## Passage to read:
It was about 7 PM and time for her feed. Suckle… Suckle…Suckle….……. Suckle… Suckle…Suckle…….…. Suckle… Suckle…Suckle. And then she started crying. She refused to have milk. In a few seconds, we realize d that she was falling short of breath. I knew something was wrong.  I patted her and then held her on my shoulder. Still, there was no change. Slowly, she was turning blue.

In such moments, your mind steps back, and heart usually takes over. Worry, Anxiety, Helplessness, Fear… So many emotions flood through your body that you tend to freeze in the moment. By sheer presence of mind, we dashed to the NICU (Neonatal Intensive Care Unit) or Nursery as they call it in many hospitals. Thankfully, she was attended to immediately. Apparently, she had suckled milk into her wind-pipe and was choking. The child-care specialist provided the required medical intervention to normalize her breathing. After about 45 minutes of examination and a round of tests, she appeared to be okay; but the doctors said that they needed to run a few more tests and monitor her for a couple of hours before they declared her perfectly fine.

## Information supplied:
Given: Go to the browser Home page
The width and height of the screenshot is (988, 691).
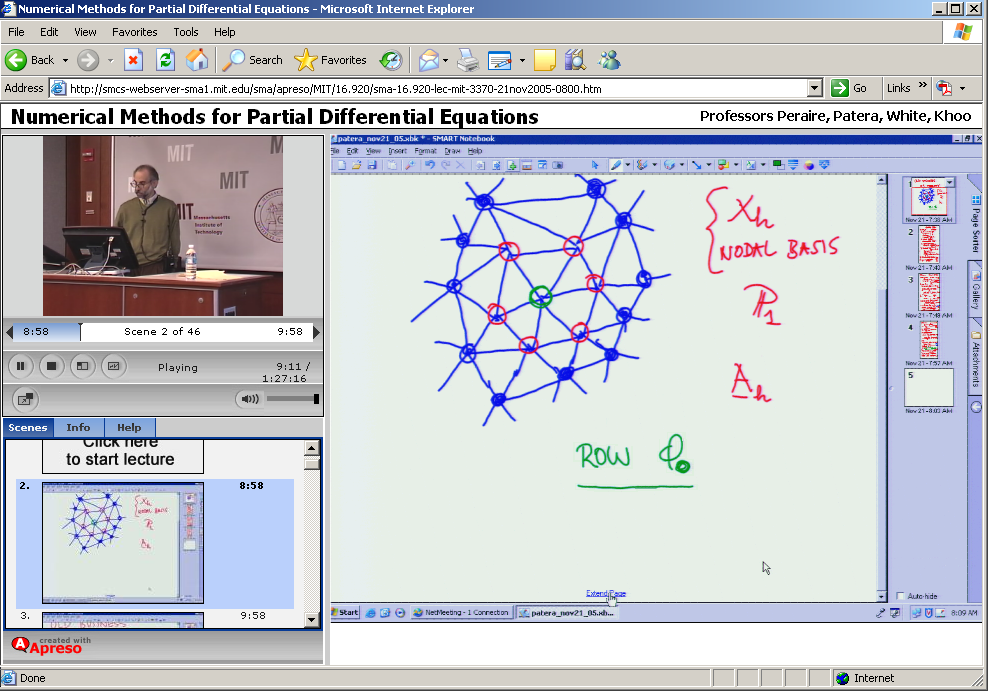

==

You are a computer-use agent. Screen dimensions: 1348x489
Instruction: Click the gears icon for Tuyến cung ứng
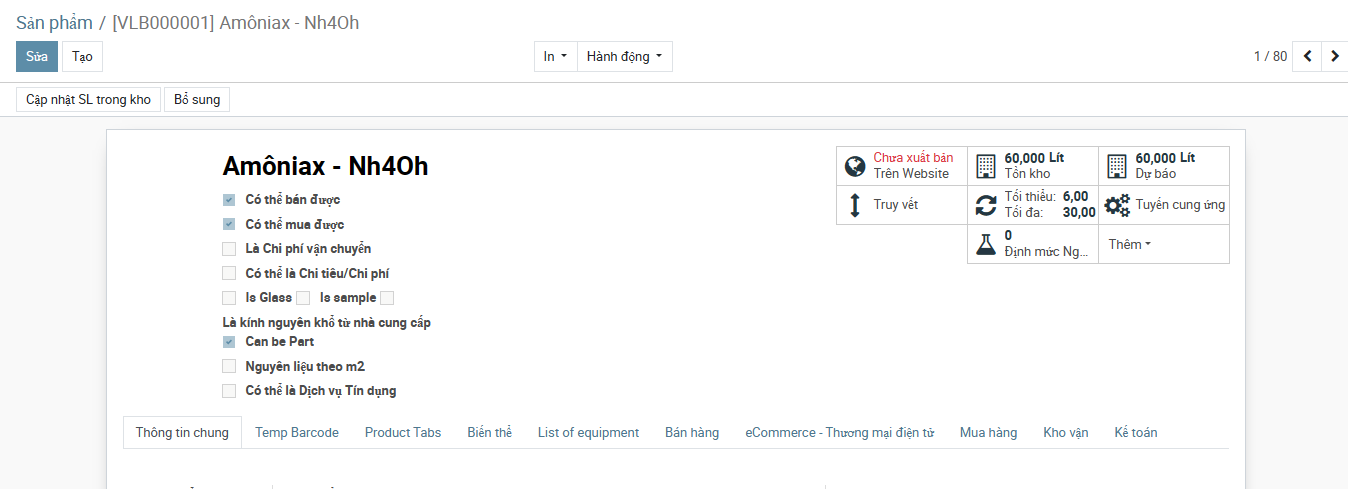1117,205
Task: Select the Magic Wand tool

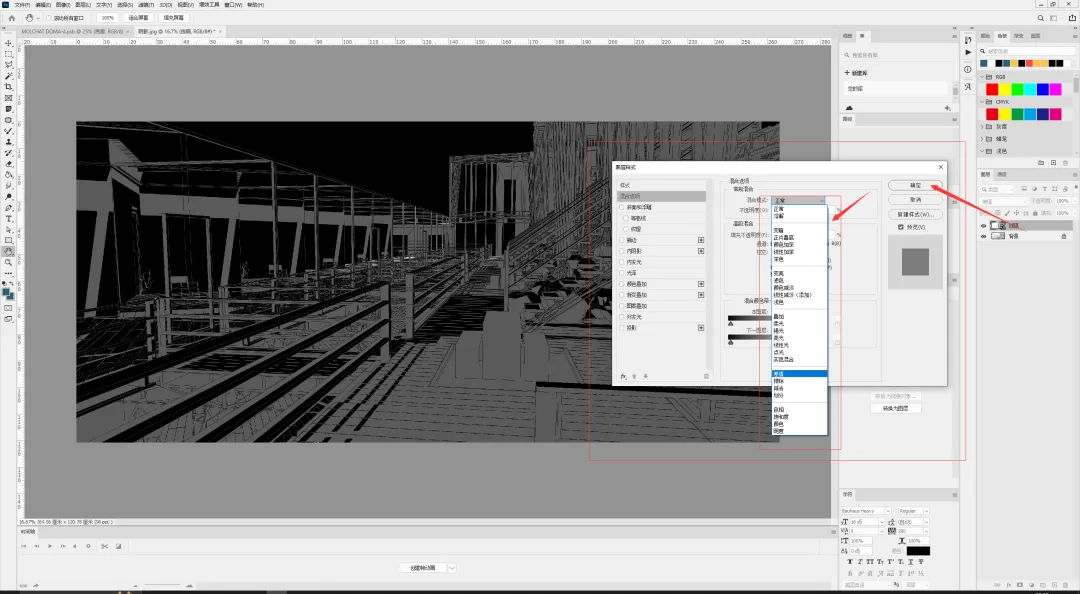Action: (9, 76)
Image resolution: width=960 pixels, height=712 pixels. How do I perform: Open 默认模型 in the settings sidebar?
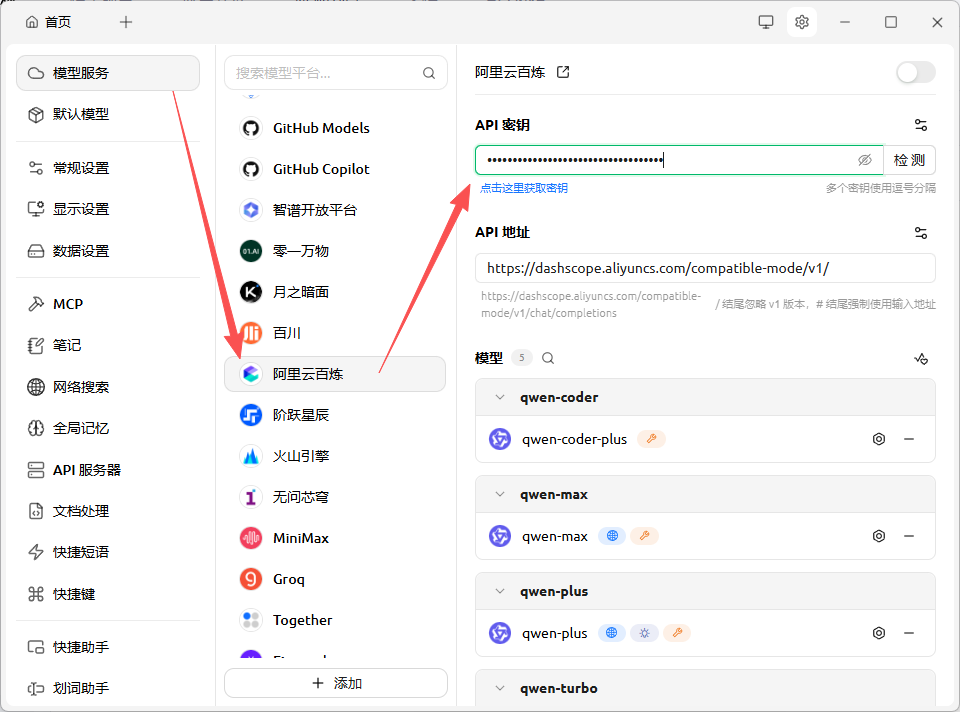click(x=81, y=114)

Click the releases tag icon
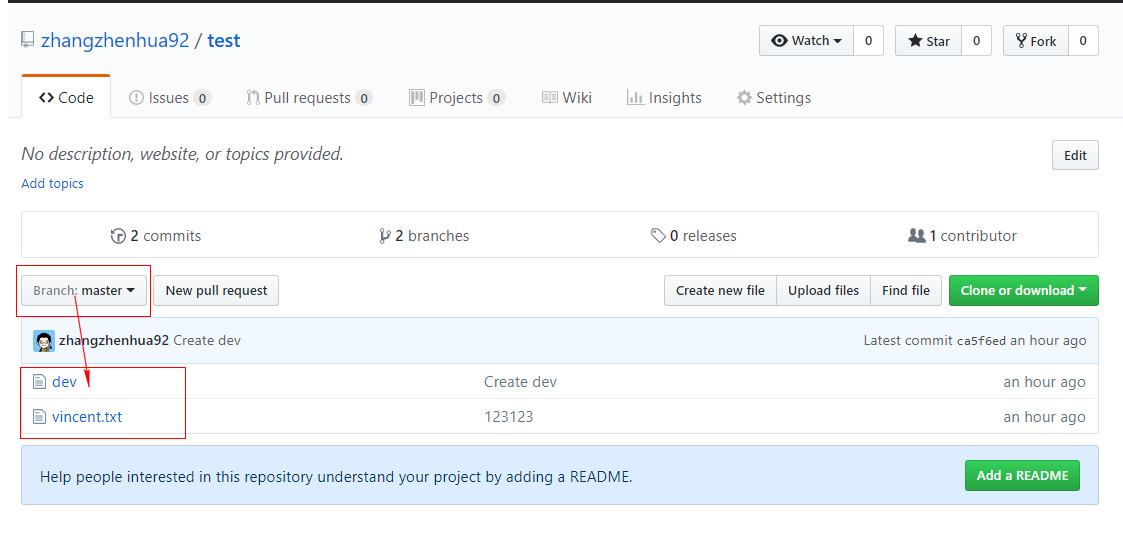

## Exercise instructions:
1. For the passage about the choking baby, say whether each statement agrees with it: (a) It was around 7 PM when it was time to feed the baby. (b) The baby had to wait a long time before anyone saw her. (c) Right after the first round of tests, the doctors said she was perfectly fine. Answer yes or no for each and quote the words from the passage that decide it.
2. Write out the part of the passage about the choking baby starting with "In such moments, your" and going on through "her perfectly fine.".

## Written answers:
1.
(a) Yes: "It was about 7 PM and time for her feed."
(b) No: "Thankfully, she was attended to immediately."
(c) No: "the doctors said that they needed to run a few more tests and monitor her for a couple of hours before they declared her perfectly fine."

2.
In such moments, your mind steps back, and heart usually takes over. Worry, Anxiety, Helplessness, Fear… So many emotions flood through your body that you tend to freeze in the moment. By sheer presence of mind, we dashed to the NICU (Neonatal Intensive Care Unit) or Nursery as they call it in many hospitals. Thankfully, she was attended to immediately. Apparently, she had suckled milk into her wind-pipe and was choking. The child-care specialist provided the required medical intervention to normalize her breathing. After about 45 minutes of examination and a round of tests, she appeared to be okay; but the doctors said that they needed to run a few more tests and monitor her for a couple of hours before they declared her perfectly fine.